ABSTRACT Urbanisation is increasingly recognised as one of the pressing global issues. As a result, managing contemporary and future urban processes to produce sustainable outcomes has become a preoccupation of policy analysts, academics, and urban planners. Urbanisation can either produce positive or negative outcomes depending on how authorities and stakeholders at all levels manage it. In African context, several national governments have formulated and implemented National Urban Policies (NUPs) as a way of curbing urban challenges associated with urbanisation. This paper provides a content analysis of Ghana’s NUP. The objective of this paper is two-fold: to evaluate the (a) dominant themes that are covered in Ghana’s NUP and why the emphasis on those themes; and (b) the extent to which rural–urban migration is factored into the policy document. The latter is more critical because in Africa’s context, besides natural population increase and reclassification of rural settlements as urban areas, rural–urban migration is one of the fundamental drivers of urbanisation.

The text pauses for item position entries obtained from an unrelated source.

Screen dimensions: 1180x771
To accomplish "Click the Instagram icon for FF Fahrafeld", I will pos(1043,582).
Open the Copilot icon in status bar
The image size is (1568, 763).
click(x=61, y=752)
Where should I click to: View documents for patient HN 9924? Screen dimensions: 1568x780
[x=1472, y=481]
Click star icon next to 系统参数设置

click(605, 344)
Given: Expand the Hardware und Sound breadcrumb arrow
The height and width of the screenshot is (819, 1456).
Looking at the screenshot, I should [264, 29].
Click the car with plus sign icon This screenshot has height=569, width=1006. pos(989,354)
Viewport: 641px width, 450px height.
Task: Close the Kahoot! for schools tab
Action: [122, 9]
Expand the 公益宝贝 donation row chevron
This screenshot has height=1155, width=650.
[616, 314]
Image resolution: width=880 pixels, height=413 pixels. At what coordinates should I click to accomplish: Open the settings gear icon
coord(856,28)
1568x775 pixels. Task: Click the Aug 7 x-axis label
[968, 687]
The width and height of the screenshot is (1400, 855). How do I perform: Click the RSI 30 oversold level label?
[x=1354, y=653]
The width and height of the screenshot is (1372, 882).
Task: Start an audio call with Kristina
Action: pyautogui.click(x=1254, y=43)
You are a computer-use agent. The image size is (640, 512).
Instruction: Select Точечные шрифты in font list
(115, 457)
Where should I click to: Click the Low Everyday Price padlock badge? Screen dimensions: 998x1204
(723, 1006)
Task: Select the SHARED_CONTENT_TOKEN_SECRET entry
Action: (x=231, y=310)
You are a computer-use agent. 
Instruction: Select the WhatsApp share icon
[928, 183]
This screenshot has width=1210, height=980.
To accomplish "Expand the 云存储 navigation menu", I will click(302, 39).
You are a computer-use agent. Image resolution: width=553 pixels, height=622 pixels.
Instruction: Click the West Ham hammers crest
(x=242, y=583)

Our analyses revealed that the dimension of rural–urban migration is ignored in the policy document. This neglect, we argue, is problematic because rural–urban migration is one of the drivers of urbanisation in Ghana. Policy recommendations, including the need to minimise the push and pull causes of rural–urban migration, the need to give proper meaning to the decentralisation concept, and the need for the government to focus on rural development interventions are proffered to strengthen the overall goal of Ghana’s NUP in the context of urbanisation.